Septimus seized the bulky tome, and soon had the right page found; and in this volume there was no mention of EJ Phillips of Newington.

“Young beginner,” said Matt hollowly; for he had the pewter-vessel to his lips. “Anyone else same name?”

“Two more!” cried Septimus in a husky voice: “Phillips, Thomas, Camden-town; Phillips, Nicholas, Chiswell-street.”

“Hooray!” cried Matt, thumping down the pewter-pot, so that a portion of the contents splashed over into the cheese-dish. “That’s the man we want, sir; so finish your crust and cheese, and then off we go.” And shrewd old Matt forgot to ask himself in his excitement how it was that the name was not in the Directory often years later date, but acted up to what he was advising, and, then late in the afternoon, they again started on their search.

It was not a very long walk from Walbrook to Chiswell-street; but old Matt made very little progress, halting at times as if in pain, while in answer to inquiries he only smiled and declared that it was his “chronics.” Now he panted and seemed out of breath, then he paused at one of his favourite halting-places, but too short of breath to make a speech, even had he felt so disposed. At the last stoppage, induced by Septimus Hardon’s eager strides, the old man panted out:

“Let’s see, sir; you walked down to Somesham, didn’t you?”

“Yes,” replied Septimus somewhat surprised at the question. “Come along;” for he was now as eager to continue the quest as he had formerly been to avoid it.

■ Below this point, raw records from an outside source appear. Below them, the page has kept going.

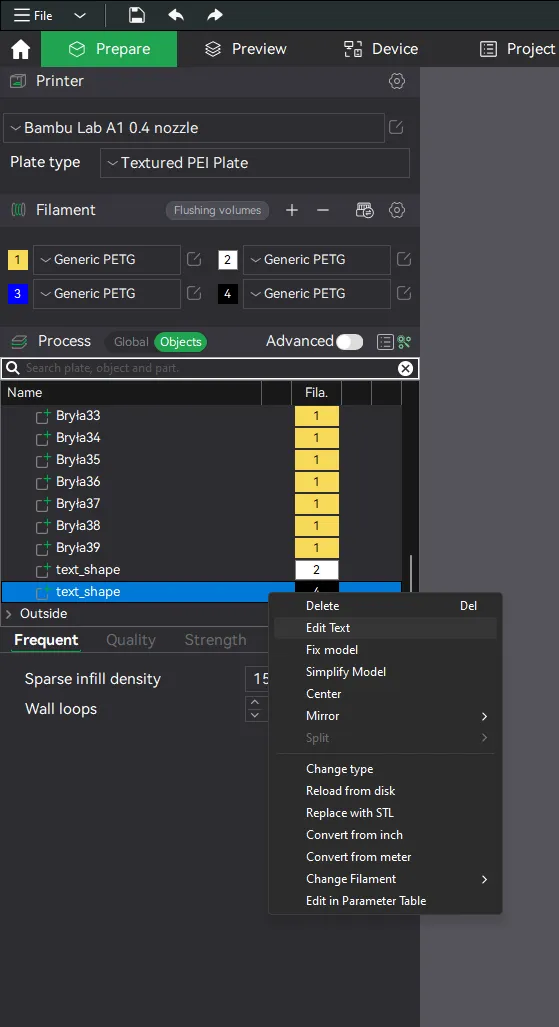
Task: Click the object search input field
Action: [210, 368]
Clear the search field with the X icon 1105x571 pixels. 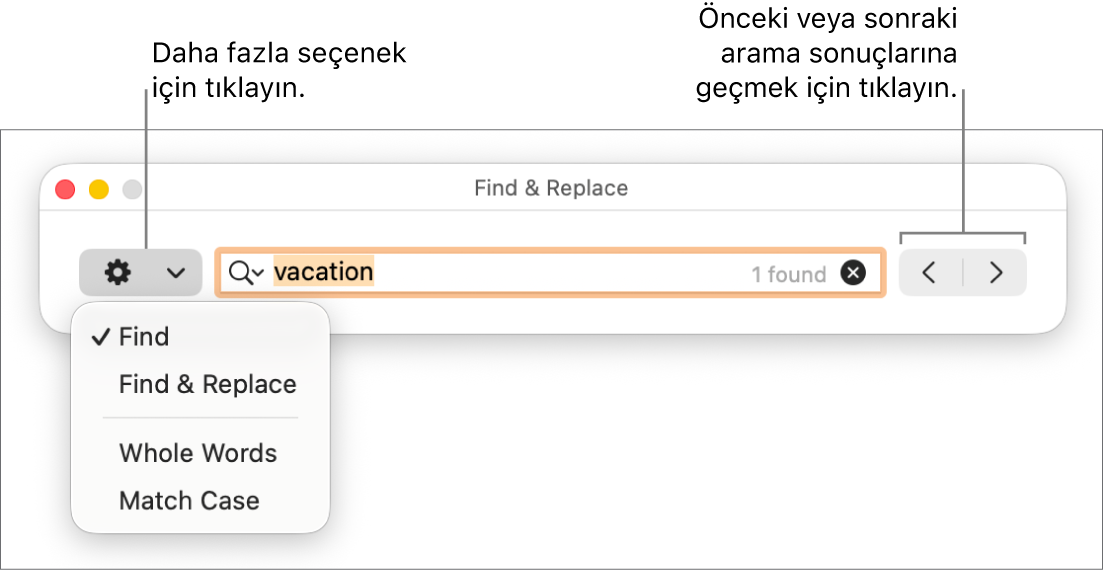[x=853, y=273]
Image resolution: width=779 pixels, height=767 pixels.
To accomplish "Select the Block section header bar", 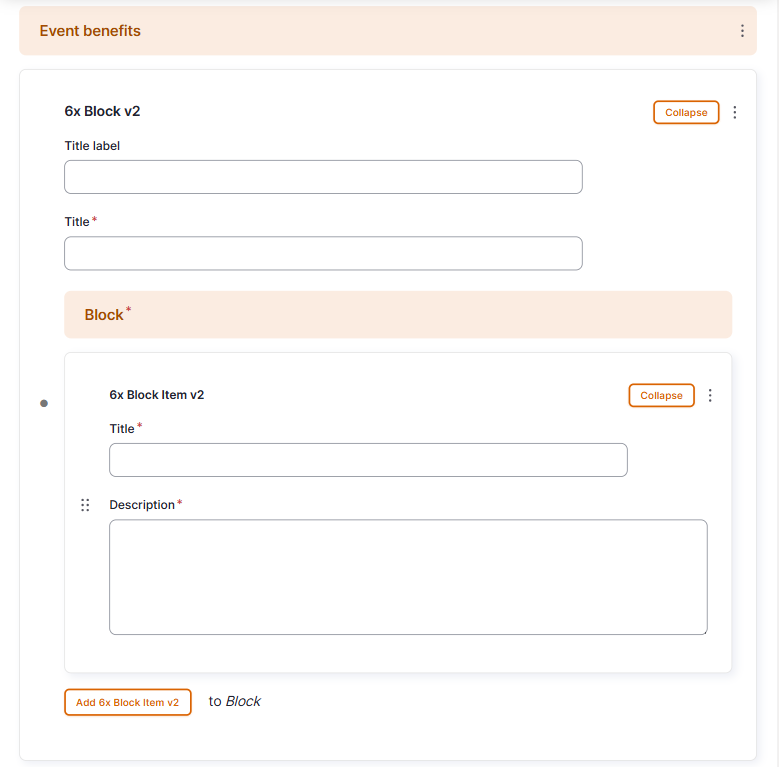I will pyautogui.click(x=398, y=314).
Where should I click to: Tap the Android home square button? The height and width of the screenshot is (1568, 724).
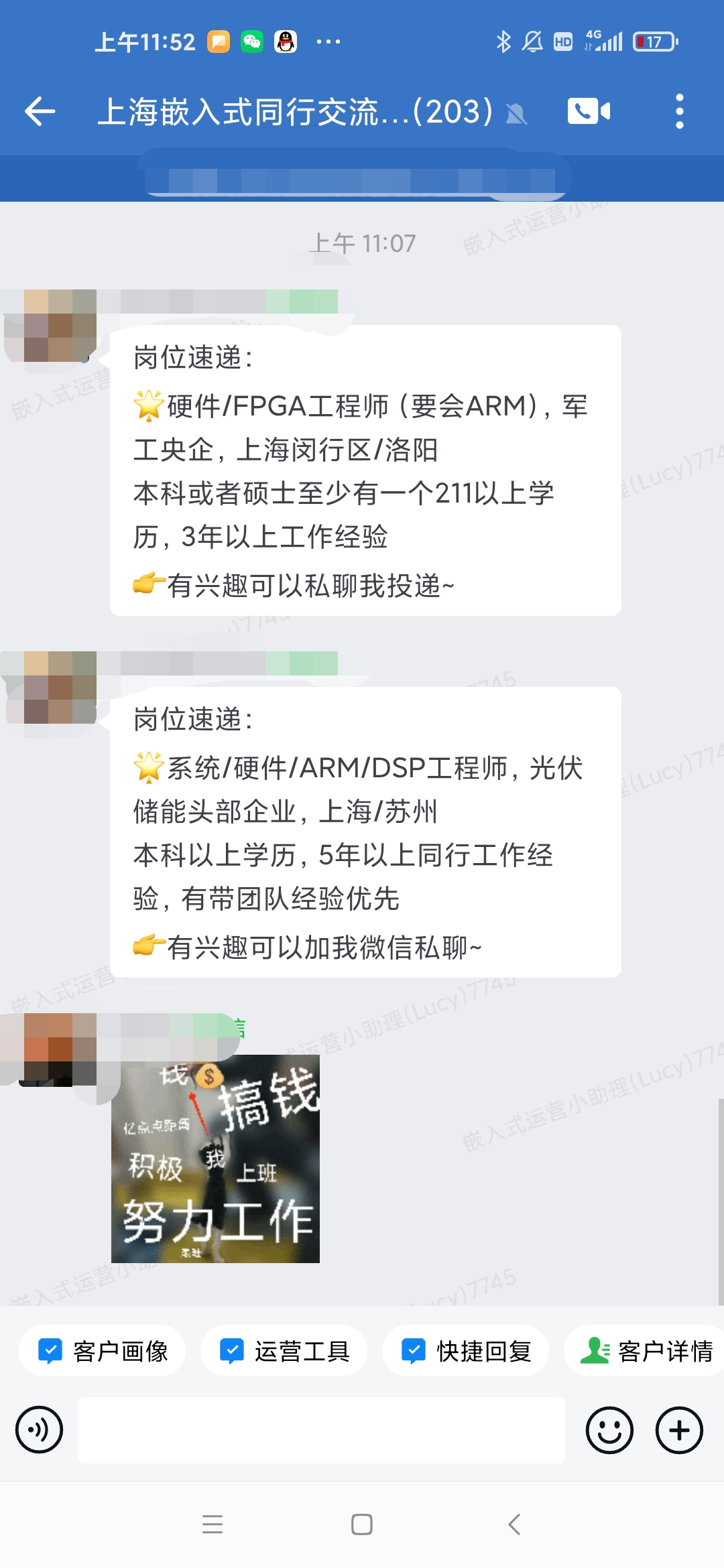click(362, 1524)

“That’s all very well,” said Matt, panting; “but I shouldn’t have liked to walk with you, and if Chiswell-street had been t’other side the square, you’d have had to carry me, so I tell you; and – ”

“Is anything wrong?” exclaimed Septimus anxiously, for his companion had turned very pale and haggard.

“Not much,” he gasped; “better d’rectly – out of breath rather.”

But he seemed to grow so much worse, that all thought of farther search was forgotten in the anxiety to get the old man to the principal thoroughfare, for he stoutly refused to hear of a cab being called; though he sank back thoroughly exhausted in a corner of the omnibus, when at last the right one passed with room inside.

A quiet cup of tea and an hour’s rest seemed to restore the old man, and he rose to leave Bennett’s-rents, firmly refusing to allow Septimus to walk home with him, though it was only by slow stages and great exertion that he reached his lodging.